Dal volume di Leoncini si deduce anche che se è vero che sono nati prima i macelli della contrada dell’Oca è facile supporre che gli ocaioli siano legati alla fonte e ai macelli fin dall’inizio della vita della loro contrada. Infatti nel 1273 c’è traccia di un pagamento e Pietro Dellocha custode Fontis Brandi e questo soggetto potrebbe essere il capostipite di una famiglia che due secoli dopo avrebbe dato nome e stemma alla contrada dell’Oca, appunto.
Il mestiere nelle conce e nei macelli era duro e pesante e le persone che vi lavoravano erano facilmente rissose.

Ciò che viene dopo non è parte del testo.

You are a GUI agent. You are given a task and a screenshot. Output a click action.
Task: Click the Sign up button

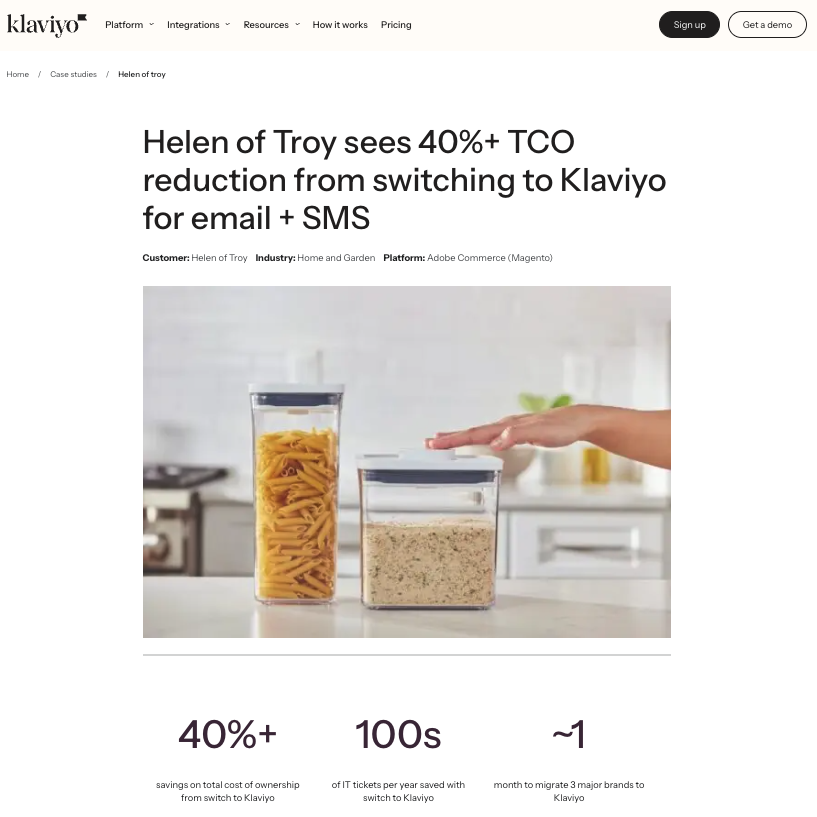tap(689, 24)
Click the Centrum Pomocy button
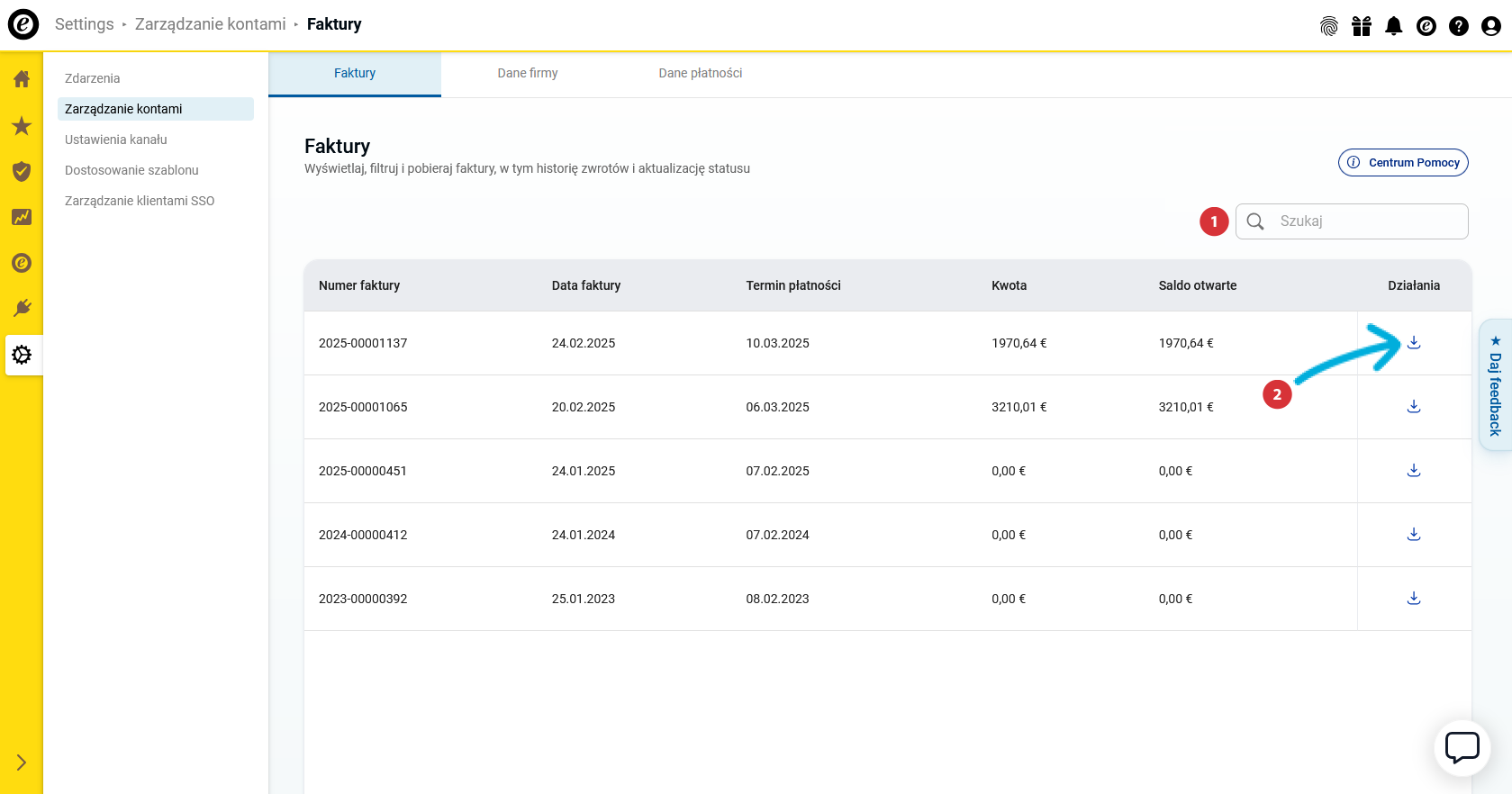The image size is (1512, 794). (1403, 163)
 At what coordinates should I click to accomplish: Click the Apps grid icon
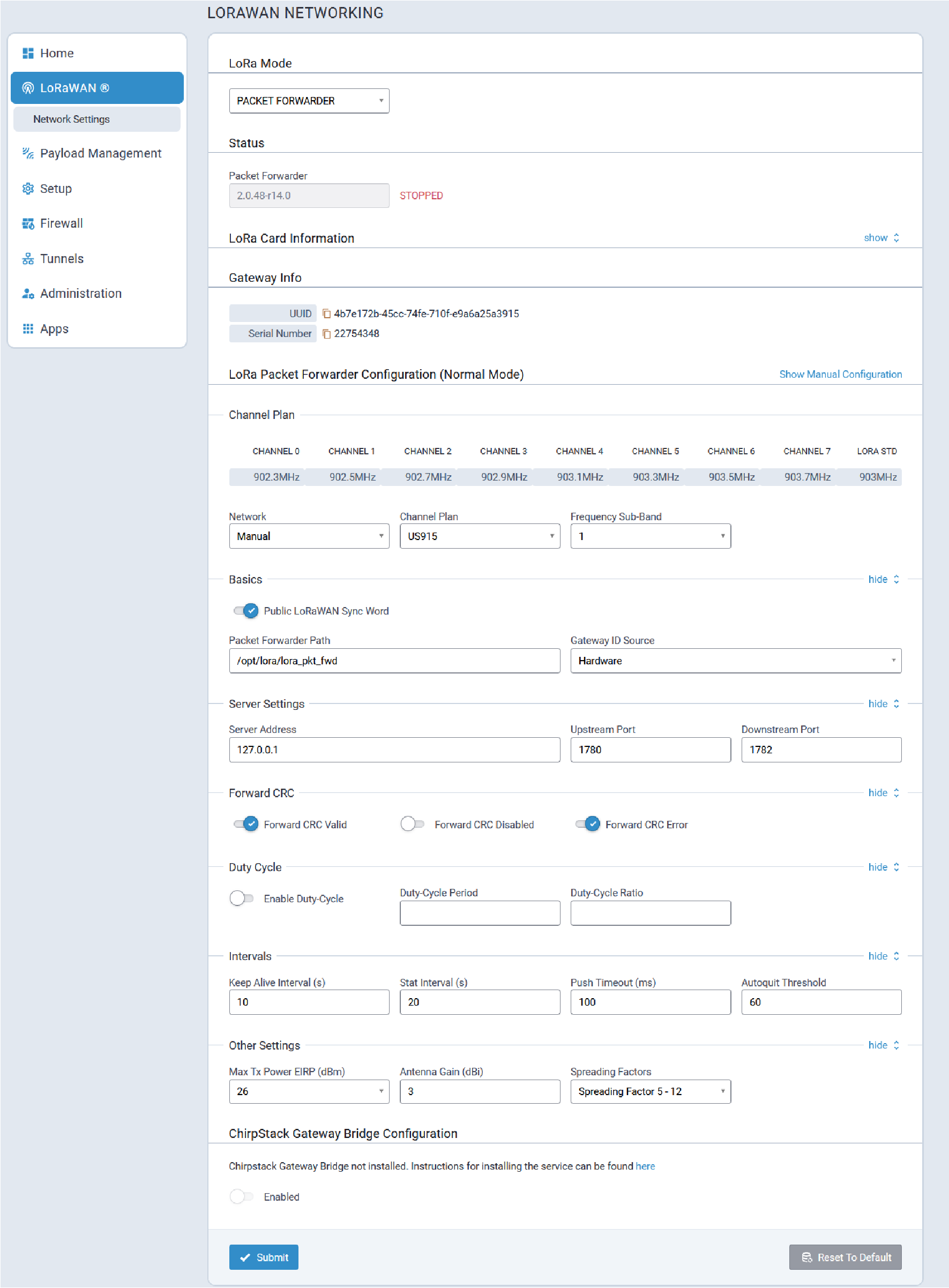pyautogui.click(x=27, y=329)
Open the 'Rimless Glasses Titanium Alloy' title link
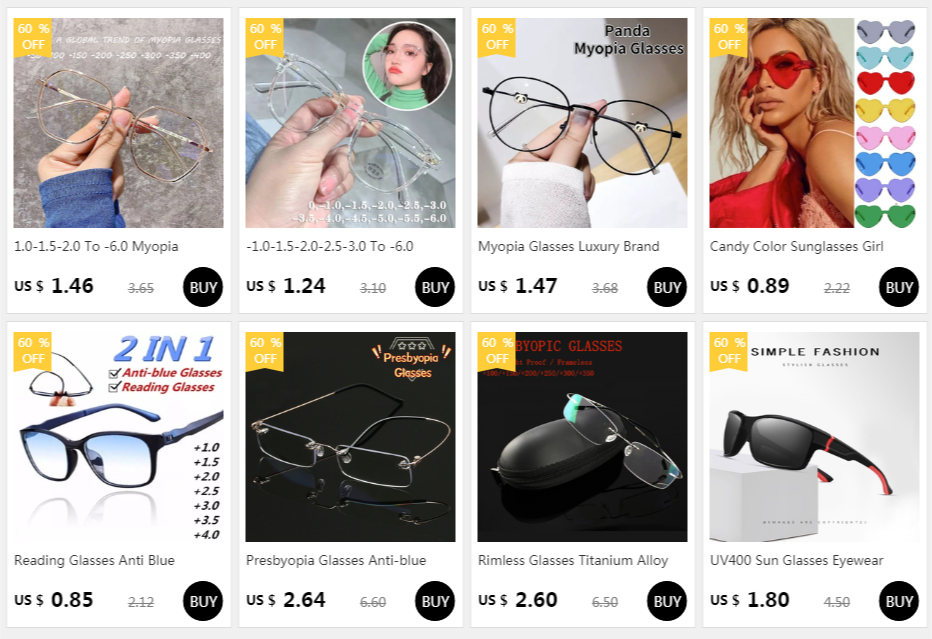The height and width of the screenshot is (639, 932). pyautogui.click(x=573, y=560)
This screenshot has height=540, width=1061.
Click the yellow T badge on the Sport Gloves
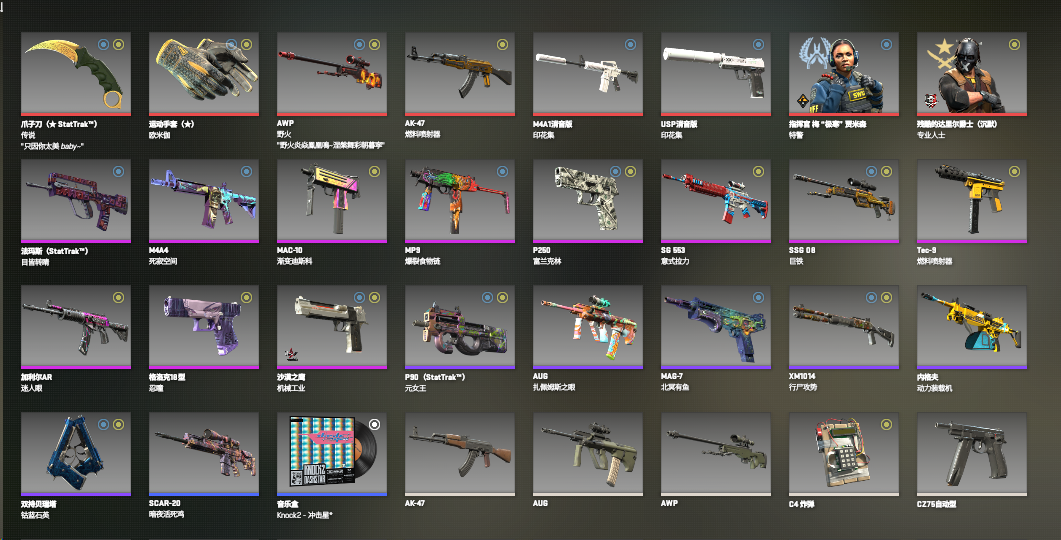point(246,45)
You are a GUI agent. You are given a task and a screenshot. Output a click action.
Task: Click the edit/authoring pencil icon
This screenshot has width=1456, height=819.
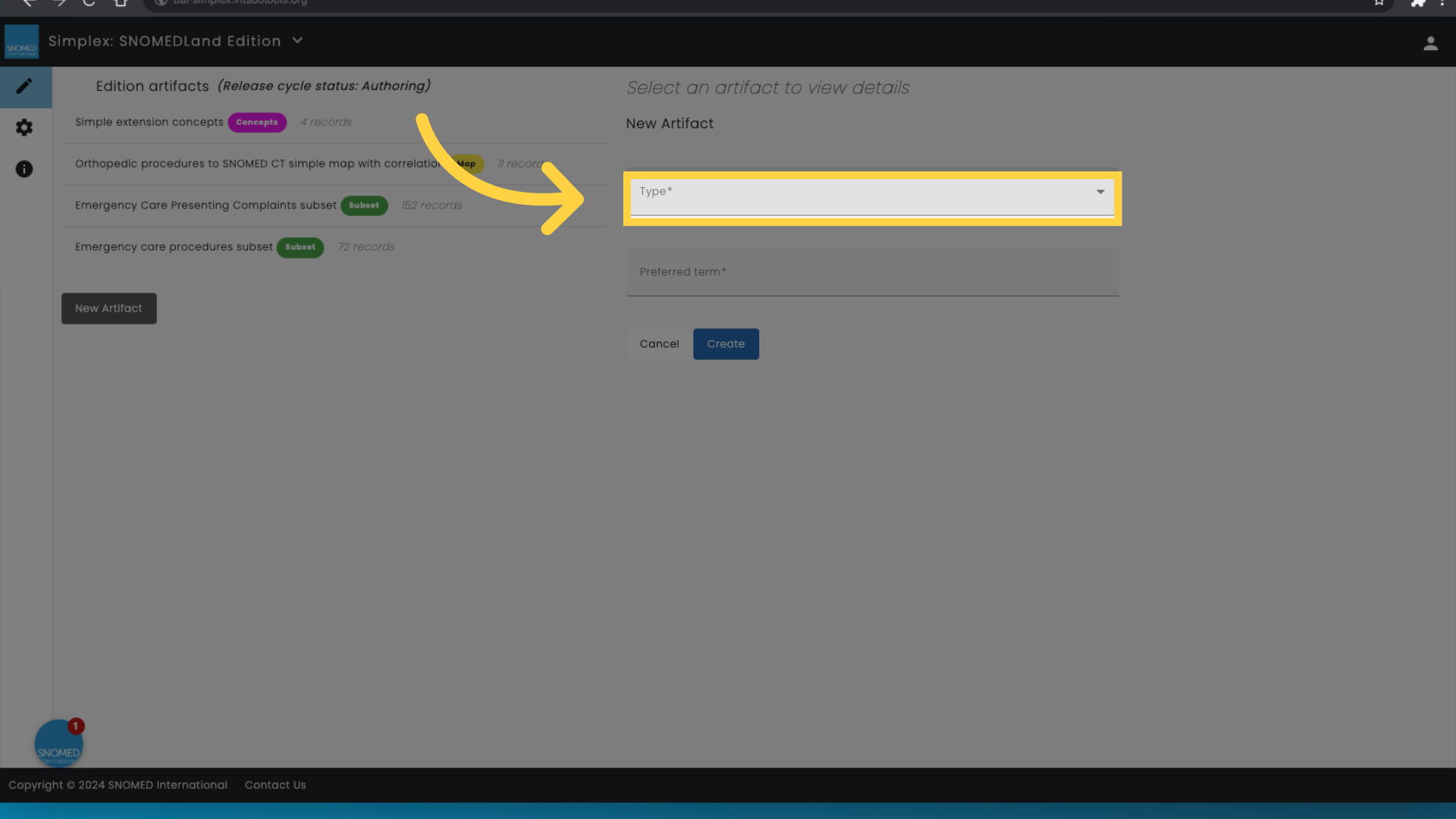click(25, 85)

Le liti erano all’ordine del giorno soprattutto fra gli scolari della sapienza e i lavoratori dei macelli e proprio per questo fu deciso di regolare le zuffe trasformandole nei giochi delle Pugna che si svolgevano in Piazza del Campo. Giochi fino ad un certo punto, perché esistono documenti che rilevano una certa violenza e brutalità esercitata dagli strascini in queste occasioni, come quella di Vincenzo Lorenzetti detto Gallinaccio che nel 1799 nel corso della rivolta del “Viva Maria” massacrò alcuni innocenti ebrei.
Le risse si sono susseguite nei secoli tanto che ormai è diventata patrimonio cittadino la storica rissa del 1902 quando una brutale zuffa fra due note famiglie di sgrascini, i Brizzi e i Tancredi, nata per futili motivi, finì con una aggressione alle spalle del Brizzi, da parte di Bernardino Tancredi, che con una mazza piombata gli sfondò la testa. Ma la capoccia dura di Alfredo Brizzi detto Dedo riuscì a resistere al colpo e se la cavò grazie all’intervento dei sanitari del Santa Maria della scala. Seguirà un articolato processo nella sala del Mappamondo di palazzo comunale. Sarà poi il podestà Bargagli Petrucci a porre fine a tanta rabbia, non senza difficoltà, con la formazione di una cooperativa dei macellai di Fontebranda.
“Ebbe così fine - scrive Leoncini - la secolare categoria dei rissosi, ovvero degli sgrascini di Fontebranda che non avevano mai avuto padroni e non furono mai dipendenti da nessuno”.